Page:Boyer d’Argens - Lettres juives, 1754, tome 1.djvu/88

La bibliothèque libre.
Cette page n’a pas encore été corrigée

Ta surprise augmentera, lorsque je te dirai, que c’est par les moines & les ecclésiastiques. Ils font ici les mêmes manœuvres que les janissaires & les saphis, & sont divisés en deux partis aussi opposés que le sont ces deux corps de milice. Le sujet de leur haine est un écrit que le souverain pontife a fait, par lequel il ordonne à tous les nazaréens de penser, d’écrire & de soutenir, qu’il pense juste lorsqu’il se trompe [1].

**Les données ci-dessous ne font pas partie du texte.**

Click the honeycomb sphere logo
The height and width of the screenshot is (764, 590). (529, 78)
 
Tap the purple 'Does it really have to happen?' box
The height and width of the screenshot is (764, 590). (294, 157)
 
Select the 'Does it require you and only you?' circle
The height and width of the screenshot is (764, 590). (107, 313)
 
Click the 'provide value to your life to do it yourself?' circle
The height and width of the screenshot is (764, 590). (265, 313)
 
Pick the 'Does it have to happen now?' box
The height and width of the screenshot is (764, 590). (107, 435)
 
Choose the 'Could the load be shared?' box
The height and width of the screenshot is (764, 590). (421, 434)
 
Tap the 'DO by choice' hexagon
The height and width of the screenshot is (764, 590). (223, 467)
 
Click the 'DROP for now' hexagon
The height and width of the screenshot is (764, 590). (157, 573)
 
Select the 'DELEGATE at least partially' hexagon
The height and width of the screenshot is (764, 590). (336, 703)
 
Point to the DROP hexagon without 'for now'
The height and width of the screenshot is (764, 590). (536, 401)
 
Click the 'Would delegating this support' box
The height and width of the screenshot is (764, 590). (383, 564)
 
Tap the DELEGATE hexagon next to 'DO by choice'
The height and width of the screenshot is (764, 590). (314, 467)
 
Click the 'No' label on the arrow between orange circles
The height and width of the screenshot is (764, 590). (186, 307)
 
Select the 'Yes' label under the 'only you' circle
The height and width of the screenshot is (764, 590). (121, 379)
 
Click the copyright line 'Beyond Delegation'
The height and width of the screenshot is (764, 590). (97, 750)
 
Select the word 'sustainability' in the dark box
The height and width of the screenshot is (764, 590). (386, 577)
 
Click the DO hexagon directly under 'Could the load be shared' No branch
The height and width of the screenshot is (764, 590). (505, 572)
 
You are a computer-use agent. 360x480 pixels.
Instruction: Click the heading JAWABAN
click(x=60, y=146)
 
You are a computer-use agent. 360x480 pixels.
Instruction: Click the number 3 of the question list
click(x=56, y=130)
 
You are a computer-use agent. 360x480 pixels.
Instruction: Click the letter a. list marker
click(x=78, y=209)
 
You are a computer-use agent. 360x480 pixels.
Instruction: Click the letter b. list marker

Cette ordonnance a révolté beaucoup de gens, & sur-tout quelques docteurs mathématiciens, qui n’ont pas trouvé que les preuves de cette proposition pussent se démontrer géométriquement. Ils ont donc appellé à la pluralité des voix de tous les pontifes subalternes. Mais, quoiqu’ils ne dussent pas s’y attendre, ils ont été condamnés ; & ces pontifes ont décidé que leur souverain avoit raison, & pensoit juste, même quand il pensoit mal. Les docteurs, révoltés d’une semblable décision, & ne voulant pas s’y soumettre ; ne sçachant cependant quelle raison alléguer pour ne point obéir, se sont avisés de soutenir, qu’il falloit que la décision des pontifes eût été faite dans une assemblée générale, où ils eussent tous assisté ; soutenant

  1. L’infaillibilité du pape.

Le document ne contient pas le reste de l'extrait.